最終更新: 2020年5月16日
政治情勢や周りを取り巻く環境への不信感や怒り。または、自国への愛。あらゆる感情を叩きつけるように楽器を掻き鳴らし、悲鳴をあげるように思いを歌う過激なバンドたちが、再び昨今のロックシーンを騒がせている。
現に最近では、スタークローラーやウルフ・アリスをはじめ、イギリスを中心にヨーロッパではエネルギーに満ち溢れたニューフェイスが多く現れている。
ありったけの力を込めたロックン・ロールを主とする勢いの良いバンドが盛んな中、身近に転がる不安や揺らぐ感情を、一風変わったアプローチで訴えるバンドがいる。
ドイツはベルリン発のポストパンクバンド、Isolation Berlin(アイソレーション・ベルリン)だ。
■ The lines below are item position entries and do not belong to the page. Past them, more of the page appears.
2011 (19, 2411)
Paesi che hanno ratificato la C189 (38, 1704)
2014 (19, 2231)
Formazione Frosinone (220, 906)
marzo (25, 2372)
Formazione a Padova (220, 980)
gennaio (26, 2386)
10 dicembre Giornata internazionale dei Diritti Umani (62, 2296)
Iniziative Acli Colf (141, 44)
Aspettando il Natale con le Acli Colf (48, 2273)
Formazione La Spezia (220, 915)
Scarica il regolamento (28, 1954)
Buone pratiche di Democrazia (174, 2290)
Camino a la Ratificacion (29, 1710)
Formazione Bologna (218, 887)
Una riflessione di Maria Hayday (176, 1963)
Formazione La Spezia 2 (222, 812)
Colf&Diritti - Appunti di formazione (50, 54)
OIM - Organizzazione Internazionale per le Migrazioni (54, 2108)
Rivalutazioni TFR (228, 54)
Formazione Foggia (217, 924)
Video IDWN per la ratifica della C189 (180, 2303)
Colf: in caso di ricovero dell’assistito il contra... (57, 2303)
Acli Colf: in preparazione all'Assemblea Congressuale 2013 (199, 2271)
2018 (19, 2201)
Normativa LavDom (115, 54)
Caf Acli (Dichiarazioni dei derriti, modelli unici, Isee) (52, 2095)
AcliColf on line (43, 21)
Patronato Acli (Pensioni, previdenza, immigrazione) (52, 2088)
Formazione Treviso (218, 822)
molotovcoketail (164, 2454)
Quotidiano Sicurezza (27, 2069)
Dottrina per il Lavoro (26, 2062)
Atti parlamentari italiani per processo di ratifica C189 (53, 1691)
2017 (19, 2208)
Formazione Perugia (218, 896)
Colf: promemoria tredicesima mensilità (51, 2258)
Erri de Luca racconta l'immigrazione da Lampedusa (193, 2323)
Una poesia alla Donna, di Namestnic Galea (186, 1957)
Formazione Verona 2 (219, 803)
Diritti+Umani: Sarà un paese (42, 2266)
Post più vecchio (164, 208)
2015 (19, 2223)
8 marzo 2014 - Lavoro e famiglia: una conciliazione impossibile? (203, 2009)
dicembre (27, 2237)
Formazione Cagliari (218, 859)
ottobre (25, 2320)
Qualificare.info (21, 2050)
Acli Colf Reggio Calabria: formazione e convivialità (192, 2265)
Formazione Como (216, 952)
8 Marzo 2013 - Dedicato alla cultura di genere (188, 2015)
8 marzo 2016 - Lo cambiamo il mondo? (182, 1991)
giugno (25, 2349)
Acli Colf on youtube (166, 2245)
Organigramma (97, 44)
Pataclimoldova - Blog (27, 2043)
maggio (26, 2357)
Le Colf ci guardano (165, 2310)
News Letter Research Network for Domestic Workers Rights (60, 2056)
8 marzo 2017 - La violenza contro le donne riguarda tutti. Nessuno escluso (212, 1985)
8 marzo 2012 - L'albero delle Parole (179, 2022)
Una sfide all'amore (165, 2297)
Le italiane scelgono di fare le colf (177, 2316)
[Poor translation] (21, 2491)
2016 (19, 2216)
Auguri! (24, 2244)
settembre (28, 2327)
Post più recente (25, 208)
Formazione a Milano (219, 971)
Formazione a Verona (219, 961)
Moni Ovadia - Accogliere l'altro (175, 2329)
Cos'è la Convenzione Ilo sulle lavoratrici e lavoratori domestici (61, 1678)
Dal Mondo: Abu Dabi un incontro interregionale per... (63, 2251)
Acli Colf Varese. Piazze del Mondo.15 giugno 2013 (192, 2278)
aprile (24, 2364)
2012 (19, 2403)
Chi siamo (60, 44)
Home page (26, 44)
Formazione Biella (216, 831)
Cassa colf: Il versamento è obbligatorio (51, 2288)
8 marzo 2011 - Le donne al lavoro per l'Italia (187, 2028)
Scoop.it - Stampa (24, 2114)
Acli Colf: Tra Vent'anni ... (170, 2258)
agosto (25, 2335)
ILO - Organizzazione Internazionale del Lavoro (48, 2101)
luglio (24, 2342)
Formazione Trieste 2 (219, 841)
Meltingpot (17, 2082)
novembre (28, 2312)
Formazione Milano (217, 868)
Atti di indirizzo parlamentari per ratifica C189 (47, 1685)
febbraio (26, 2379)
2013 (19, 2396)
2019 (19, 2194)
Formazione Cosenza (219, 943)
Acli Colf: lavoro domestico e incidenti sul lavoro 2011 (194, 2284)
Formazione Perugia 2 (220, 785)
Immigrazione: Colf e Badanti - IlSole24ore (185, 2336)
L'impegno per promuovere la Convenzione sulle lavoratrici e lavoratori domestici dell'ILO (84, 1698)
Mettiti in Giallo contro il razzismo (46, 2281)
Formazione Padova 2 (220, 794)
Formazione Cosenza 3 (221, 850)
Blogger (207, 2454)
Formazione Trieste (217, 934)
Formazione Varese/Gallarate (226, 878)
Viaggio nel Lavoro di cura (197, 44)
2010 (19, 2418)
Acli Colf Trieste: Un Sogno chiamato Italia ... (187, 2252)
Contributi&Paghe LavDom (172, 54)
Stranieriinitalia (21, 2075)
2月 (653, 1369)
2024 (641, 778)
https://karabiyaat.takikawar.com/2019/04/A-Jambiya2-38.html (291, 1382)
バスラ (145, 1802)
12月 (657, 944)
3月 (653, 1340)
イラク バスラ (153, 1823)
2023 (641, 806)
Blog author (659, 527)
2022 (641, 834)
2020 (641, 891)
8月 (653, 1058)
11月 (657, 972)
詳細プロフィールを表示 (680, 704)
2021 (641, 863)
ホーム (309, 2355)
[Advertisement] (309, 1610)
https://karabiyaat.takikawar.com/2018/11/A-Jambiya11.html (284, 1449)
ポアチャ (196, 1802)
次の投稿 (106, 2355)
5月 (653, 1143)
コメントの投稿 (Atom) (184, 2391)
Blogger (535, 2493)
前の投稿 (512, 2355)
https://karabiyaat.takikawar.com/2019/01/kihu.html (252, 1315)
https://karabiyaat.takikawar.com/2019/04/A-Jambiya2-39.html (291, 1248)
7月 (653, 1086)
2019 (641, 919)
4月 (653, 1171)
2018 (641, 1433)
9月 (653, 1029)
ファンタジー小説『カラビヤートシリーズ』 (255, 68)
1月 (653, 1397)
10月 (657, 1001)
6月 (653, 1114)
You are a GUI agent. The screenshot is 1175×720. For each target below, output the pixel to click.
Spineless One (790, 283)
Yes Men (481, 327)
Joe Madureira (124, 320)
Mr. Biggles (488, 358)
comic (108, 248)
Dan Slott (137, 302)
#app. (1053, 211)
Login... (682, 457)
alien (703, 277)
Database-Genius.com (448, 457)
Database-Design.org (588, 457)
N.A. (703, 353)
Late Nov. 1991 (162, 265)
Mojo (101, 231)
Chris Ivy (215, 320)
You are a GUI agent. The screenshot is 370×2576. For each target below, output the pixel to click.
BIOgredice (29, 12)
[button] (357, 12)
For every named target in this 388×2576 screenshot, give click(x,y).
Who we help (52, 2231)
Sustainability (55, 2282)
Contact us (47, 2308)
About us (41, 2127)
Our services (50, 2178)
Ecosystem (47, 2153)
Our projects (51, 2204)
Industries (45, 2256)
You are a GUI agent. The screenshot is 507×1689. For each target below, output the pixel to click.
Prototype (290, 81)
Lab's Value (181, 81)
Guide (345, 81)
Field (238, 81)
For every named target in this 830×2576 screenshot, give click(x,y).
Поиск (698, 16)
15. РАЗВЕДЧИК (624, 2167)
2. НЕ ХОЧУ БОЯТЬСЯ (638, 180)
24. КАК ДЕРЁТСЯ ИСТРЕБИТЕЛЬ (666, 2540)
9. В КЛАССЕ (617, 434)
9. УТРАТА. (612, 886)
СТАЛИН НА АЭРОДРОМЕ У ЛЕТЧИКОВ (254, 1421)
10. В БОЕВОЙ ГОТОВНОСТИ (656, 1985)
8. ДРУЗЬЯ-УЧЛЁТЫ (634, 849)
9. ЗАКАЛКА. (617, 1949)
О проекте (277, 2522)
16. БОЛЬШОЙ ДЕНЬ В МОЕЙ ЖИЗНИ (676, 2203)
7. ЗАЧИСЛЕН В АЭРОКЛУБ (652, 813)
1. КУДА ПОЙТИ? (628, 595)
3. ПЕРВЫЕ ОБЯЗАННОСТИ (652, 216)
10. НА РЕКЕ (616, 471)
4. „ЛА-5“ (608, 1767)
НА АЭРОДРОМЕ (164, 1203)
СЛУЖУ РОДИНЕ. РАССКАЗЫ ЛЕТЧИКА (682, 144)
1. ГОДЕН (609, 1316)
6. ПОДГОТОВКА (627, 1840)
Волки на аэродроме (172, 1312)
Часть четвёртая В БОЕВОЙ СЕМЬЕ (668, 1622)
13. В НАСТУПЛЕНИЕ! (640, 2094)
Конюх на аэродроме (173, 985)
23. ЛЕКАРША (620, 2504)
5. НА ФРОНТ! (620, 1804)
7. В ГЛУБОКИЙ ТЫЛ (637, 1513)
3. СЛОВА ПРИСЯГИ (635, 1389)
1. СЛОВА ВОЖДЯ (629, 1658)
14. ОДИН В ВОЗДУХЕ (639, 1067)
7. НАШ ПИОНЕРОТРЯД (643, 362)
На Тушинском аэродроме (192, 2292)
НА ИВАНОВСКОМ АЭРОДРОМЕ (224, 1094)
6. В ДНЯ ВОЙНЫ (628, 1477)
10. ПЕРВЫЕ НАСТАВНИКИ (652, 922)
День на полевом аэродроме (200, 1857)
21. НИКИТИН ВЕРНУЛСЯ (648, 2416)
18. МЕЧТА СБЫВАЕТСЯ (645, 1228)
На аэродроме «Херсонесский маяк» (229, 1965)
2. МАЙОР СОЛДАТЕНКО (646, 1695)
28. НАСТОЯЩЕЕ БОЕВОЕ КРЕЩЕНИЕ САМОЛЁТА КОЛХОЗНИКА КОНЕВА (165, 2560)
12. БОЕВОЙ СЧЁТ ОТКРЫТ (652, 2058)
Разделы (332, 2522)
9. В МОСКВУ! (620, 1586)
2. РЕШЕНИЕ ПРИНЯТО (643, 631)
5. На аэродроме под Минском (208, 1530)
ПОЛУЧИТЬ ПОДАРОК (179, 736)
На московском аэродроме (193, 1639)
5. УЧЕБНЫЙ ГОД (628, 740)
ベストニュージャーマンバンドと称される彼らは2012年より活動し、数々のEPやシングルとリリースを重ね、
2016年にファーストアルバム『Und aus den Wolken tropft die Zeit』を発表するとドイツ音楽誌では同年の年間ベスト8位にランキングされるなど国内で着実と名声をあげている。
では彼らが”一風変わっている”のはなぜか?それはザ・スミスを彷彿とさせるような哀愁を漂わせるポストパンクや身近な苦悩を昇華させたポップさ、
セルジュ・ゲンズブールのようなあたたかさと切なさを交えて溶けてゆくようなフレンチポップ/シャンソンをミックスさせ、独自のジャンルを編み出しているところにある。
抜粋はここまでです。